Our bodies are made of countless cells, and within each cell’s nucleus lies our genetic instruction manual: DNA. This DNA is organized into structures called chromosomes, which contain segments known as genes. A gene is a specific sequence of DNA that carries the instructions for building a particular protein or influencing a specific characteristic, such as eye color or height. The precise location of a gene on a chromosome is referred to as its locus. Think of a chromosome as a long street, and a gene’s locus as a specific house number.
Alleles: The Building Blocks of Variation
Genes, while defining traits, can exist in different versions, and these variations are called alleles. An allele represents a distinct form of a gene found at the same locus on homologous chromosomes, which are the paired chromosomes inherited one from each parent. For instance, a gene for flower color might have one allele for red petals and another allele for white petals. These variations in alleles are the raw material for genetic diversity within a population.
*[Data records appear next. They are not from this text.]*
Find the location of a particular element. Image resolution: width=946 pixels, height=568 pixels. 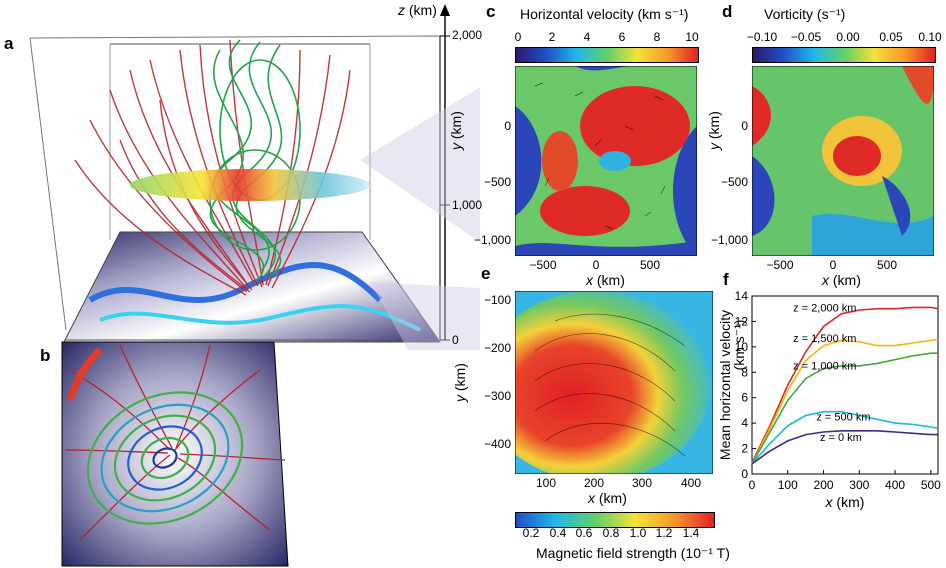

z-tick-2000: 2,000 is located at coordinates (468, 35). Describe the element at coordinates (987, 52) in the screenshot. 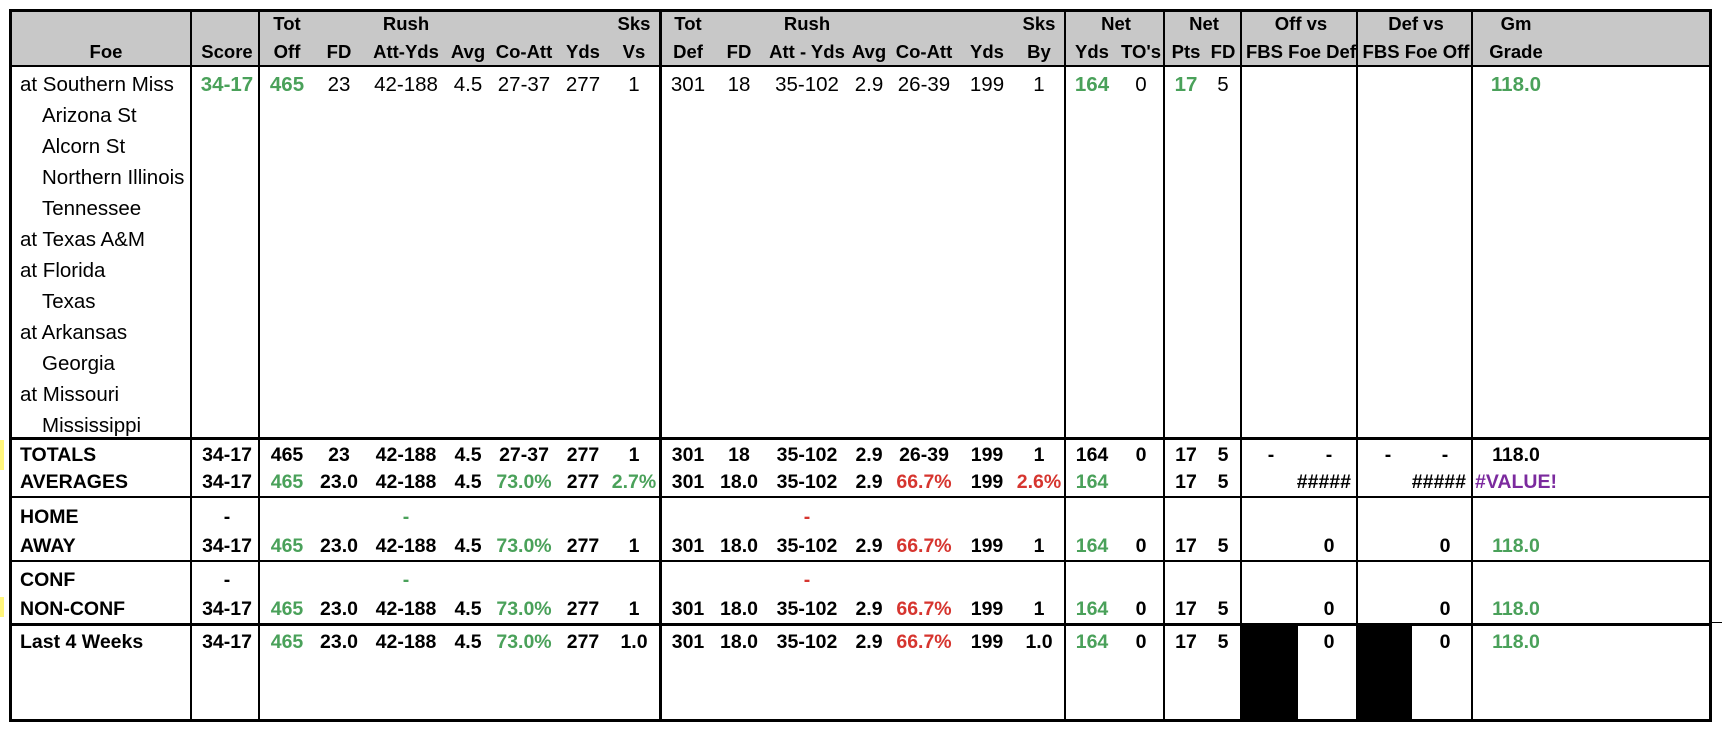

I see `header-def-yds: Yds` at that location.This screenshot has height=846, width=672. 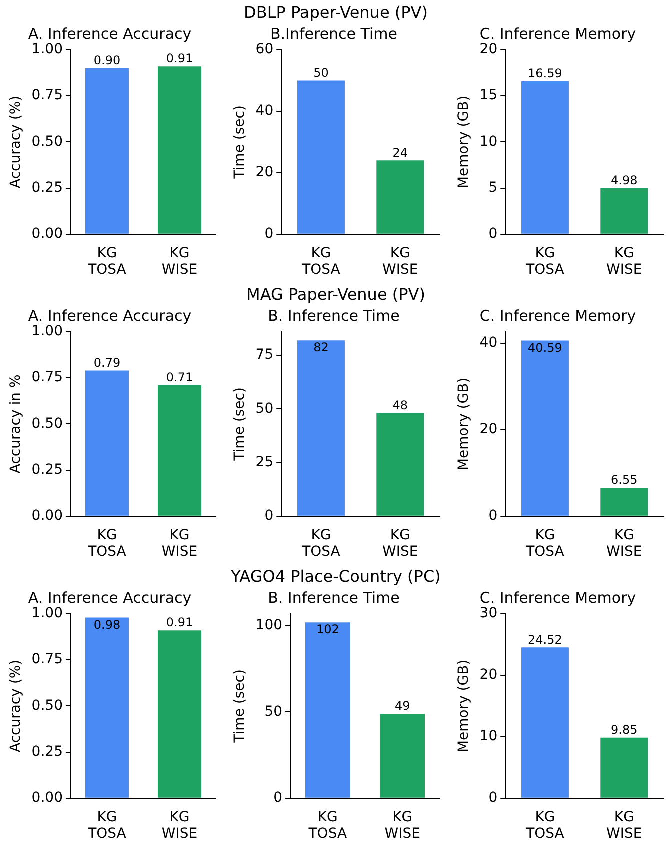 What do you see at coordinates (336, 12) in the screenshot?
I see `text: DBLP Paper-Venue (PV)` at bounding box center [336, 12].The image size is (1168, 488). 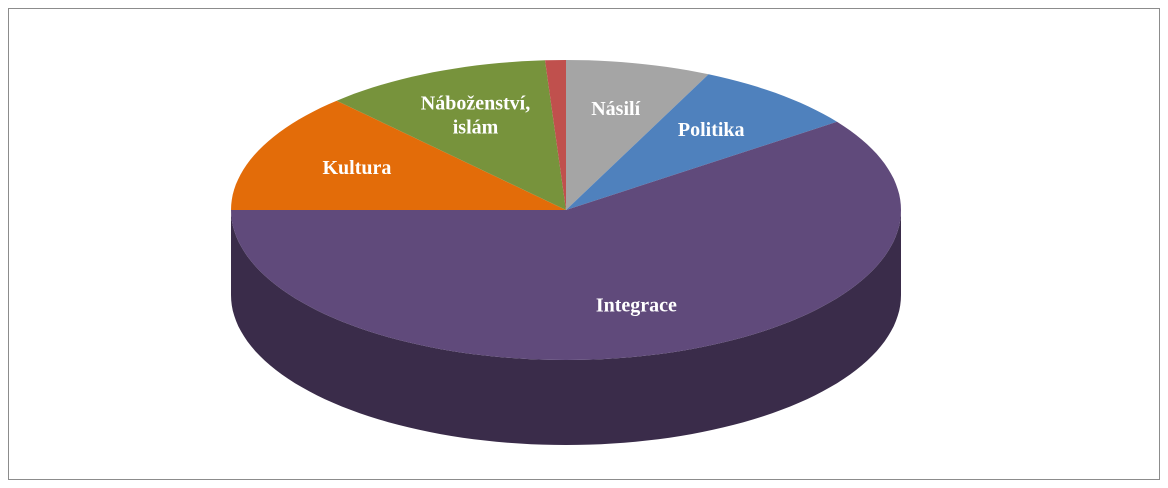 I want to click on slice-label: Náboženství, islám, so click(x=476, y=115). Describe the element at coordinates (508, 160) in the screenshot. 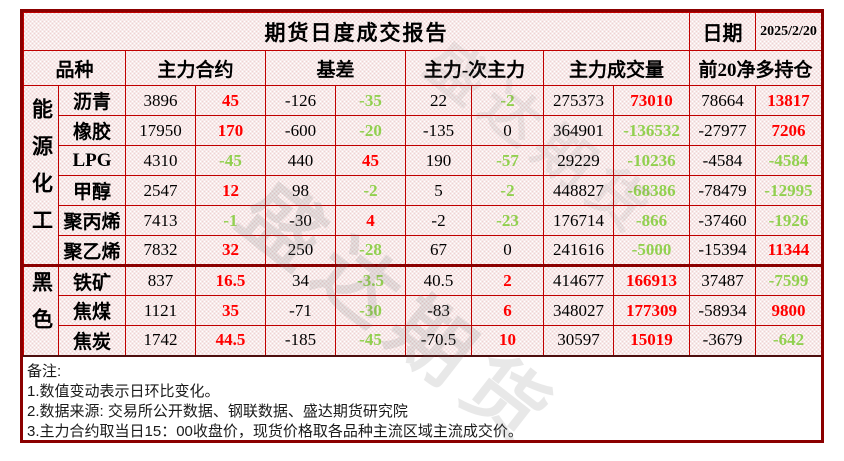

I see `change-cell: -57` at that location.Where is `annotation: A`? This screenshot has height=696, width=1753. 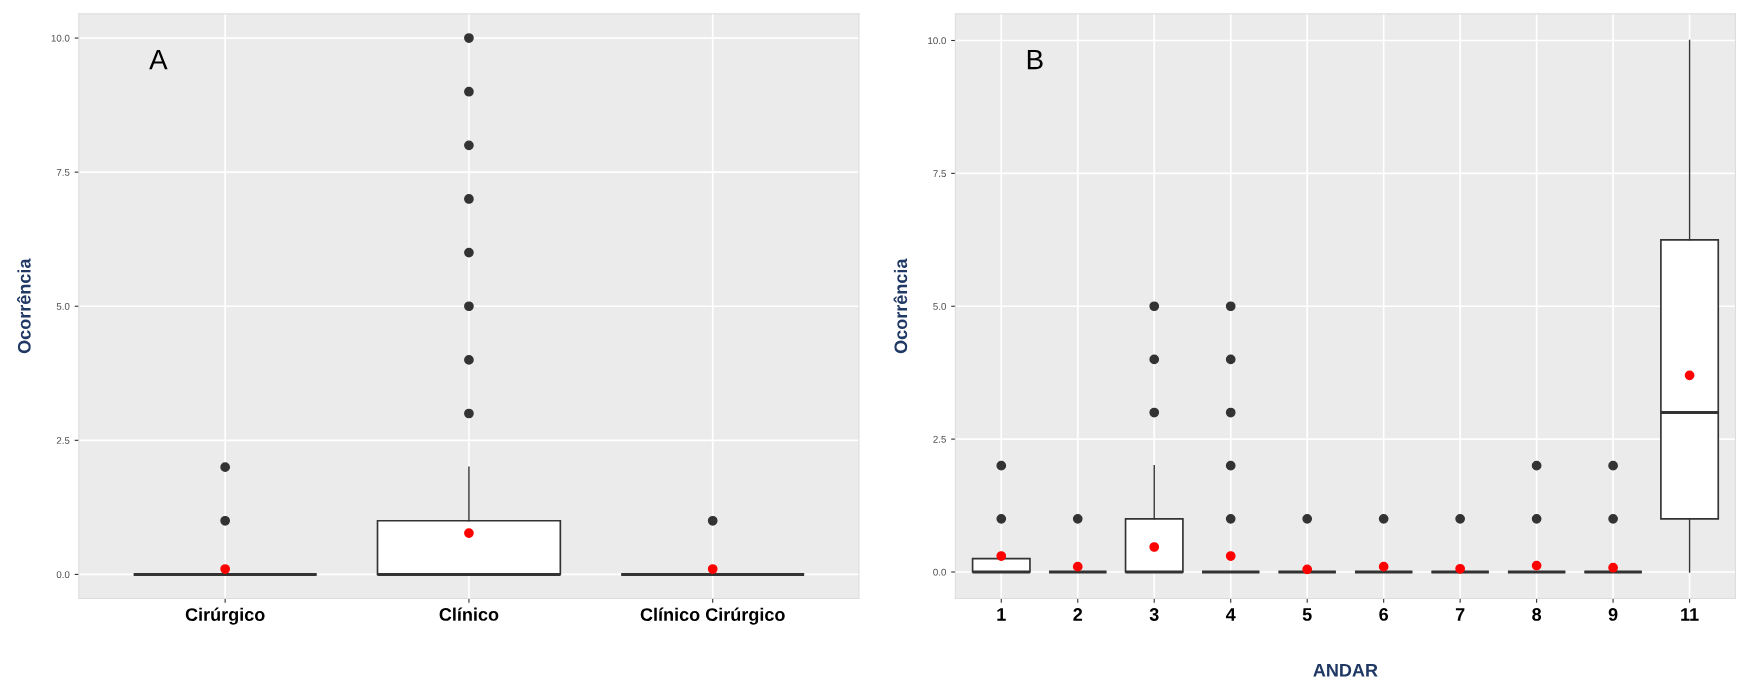
annotation: A is located at coordinates (158, 60).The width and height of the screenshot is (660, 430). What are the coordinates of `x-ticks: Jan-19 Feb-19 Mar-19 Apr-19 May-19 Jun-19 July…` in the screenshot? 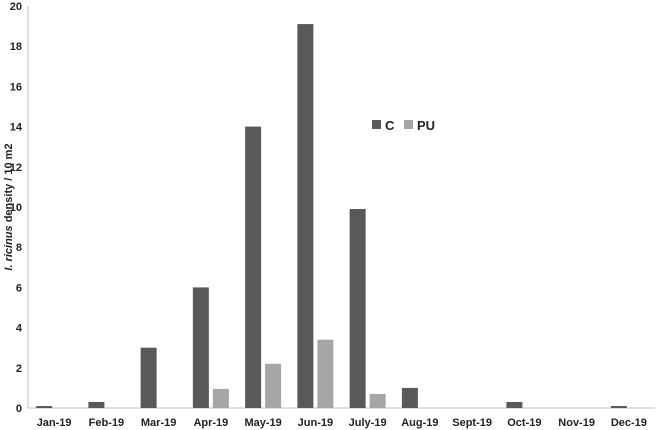 It's located at (342, 423).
Alleles arise through a process called mutation, which involves a change in the DNA sequence of a gene. While many mutations are neutral or detrimental, some can lead to beneficial traits, contributing to evolution and the diversity of life.
Genotypes: The Specific Pairings
The “combination of genes at a single locus” refers to an individual’s genotype, which is the specific pairing of the two alleles inherited for a particular gene. Since most organisms inherit one chromosome from each parent, they receive two alleles for every gene. These two alleles can be identical or different, leading to distinct genotypic classifications.
When an individual inherits two identical alleles for a specific gene, they are considered homozygous for that locus. This can be homozygous dominant, meaning both alleles are the stronger, expressed version (e.g., ‘AA’), or homozygous recessive, meaning both alleles are the weaker, masked version (e.g., ‘aa’). Conversely, if an individual inherits two different alleles for a gene, they are heterozygous, meaning they carry one of each version (e.g., ‘Aa’).
Phenotypes: How Combinations Express Traits
The genotype translates into an observable characteristic known as the phenotype. This can be a physical feature like eye color, a biochemical trait, or a behavioral pattern. The way alleles interact within the genotype determines which phenotype is expressed. The most common interaction involves dominant and recessive alleles.
In complete dominance, a dominant allele will completely mask the presence of a recessive allele when both are present in a heterozygous genotype. For example, if an allele for brown eyes (dominant) is paired with an allele for blue eyes (recessive), the individual will have brown eyes because the brown allele is fully expressed. The recessive blue eye allele is still present in their genotype and can be passed on to offspring, even though it is not outwardly visible.
Other patterns of allele interaction exist beyond complete dominance. In incomplete dominance, the heterozygous genotype results in a phenotype that is a blend or intermediate of the two homozygous phenotypes. For instance, if a red-flowered plant is crossed with a white-flowered plant, and the alleles exhibit incomplete dominance, their offspring might have pink flowers. Neither the red nor white allele is fully dominant, leading to an intermediate color.
Another pattern is codominance, where both alleles in a heterozygous genotype are simultaneously and fully expressed, without blending. A classic example in humans is the MN blood group system, where individuals with both M and N alleles will express both M and N markers on their red blood cells. Both parental traits appear together in the phenotype.
Impact on Individual Traits
The combination of genes at a single locus influences individual traits. Many human characteristics are determined by single-gene inheritance patterns. For example, the ABO blood type system in humans is governed by a single gene locus with multiple alleles (A, B, and O), demonstrating both codominance (A and B alleles) and complete dominance (A and B over O).
Other familiar human traits attributed to a single gene locus include earlobe attachment, where free earlobes are dominant over attached earlobes, and the ability to roll one’s tongue. While some traits like freckles or dimples are often cited as simple single-gene traits, their inheritance can sometimes be more complex, involving multiple genes or environmental factors. These examples illustrate how specific allele combinations at a single genetic location manifest as observable characteristics.